Many factors can affect how a neck feels, and personal preference can be a big decider here. What type of music are you looking to play? People who like playing fast tend to prefer thin necks (measuring from fretboard to the back of the neck), a flat profile on the fretboard, and possibly a wide neck (from one edge of the fretboard to another) to allow for fast moving and sometimes clumsy fingers to operate without hitting other strings. Wider necks also allow for more exaggerated vibrato without colliding with other strings (although as skill improves guitarists learn to work around their other strings).
Bluesier players, especially slide guitarists, tend towards more arch in the fretboard, for better string selection.
Another important indicator is, how consistent is the action (distance between the string and the top of each fret) from the nut to the bridge? Cheap guitars (especially the old Silvertones, Kays, and other Sears-catalog garbage from the '50's) would have super-high action towards the sound-hole, and very low action towards the nut, making playing the upper registers very arduous. A nice neck will have consistent action top to bottom. Lower action tends to allow for faster playing, but too-low action can cause buzzing and sound crappy, as well as detract from the ring of the guitar's sound.
Fatter necks will resonate better, and heavier headstocks will resonate better and have better sustain; Neck-through bodies will have the best resonance, followed by set necks (on quality guitars, anyway) followed by bolt-ons. Wood type will have a great impact on the resonance of a guitar as well, and an extremely high-quality wood will have excellent resonance, and light weight. This comes at a price.

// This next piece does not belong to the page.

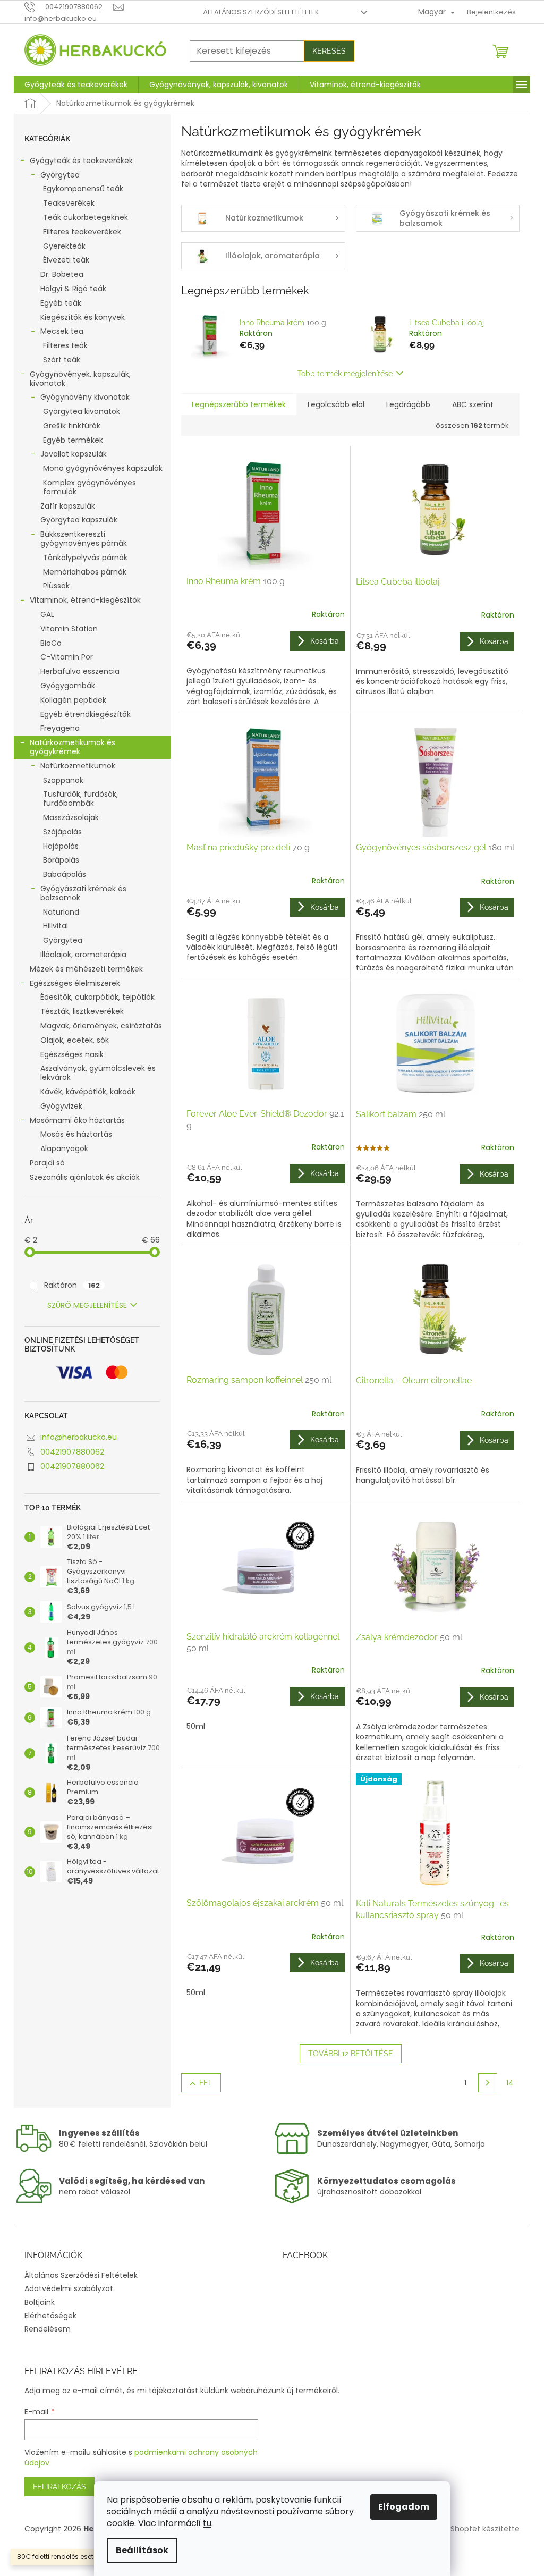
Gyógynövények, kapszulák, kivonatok (80, 378)
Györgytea (60, 175)
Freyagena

Older guitars are more expensive in part because they are made of high quality woods that have been harvested, in some instances, to extinction. Also, nickel rather than steel parts will also sound better as they have more resonance. Older guitars used more nickel because, back in the day, nickel was cheap to work with. Now it is far more expensive so many guitar companies use steel instead.
The best indicator is feel - I understand bolting various necks onto a guitar and comparing them sounds silly, and it is - but how it feels in your hand is the ultimate decider.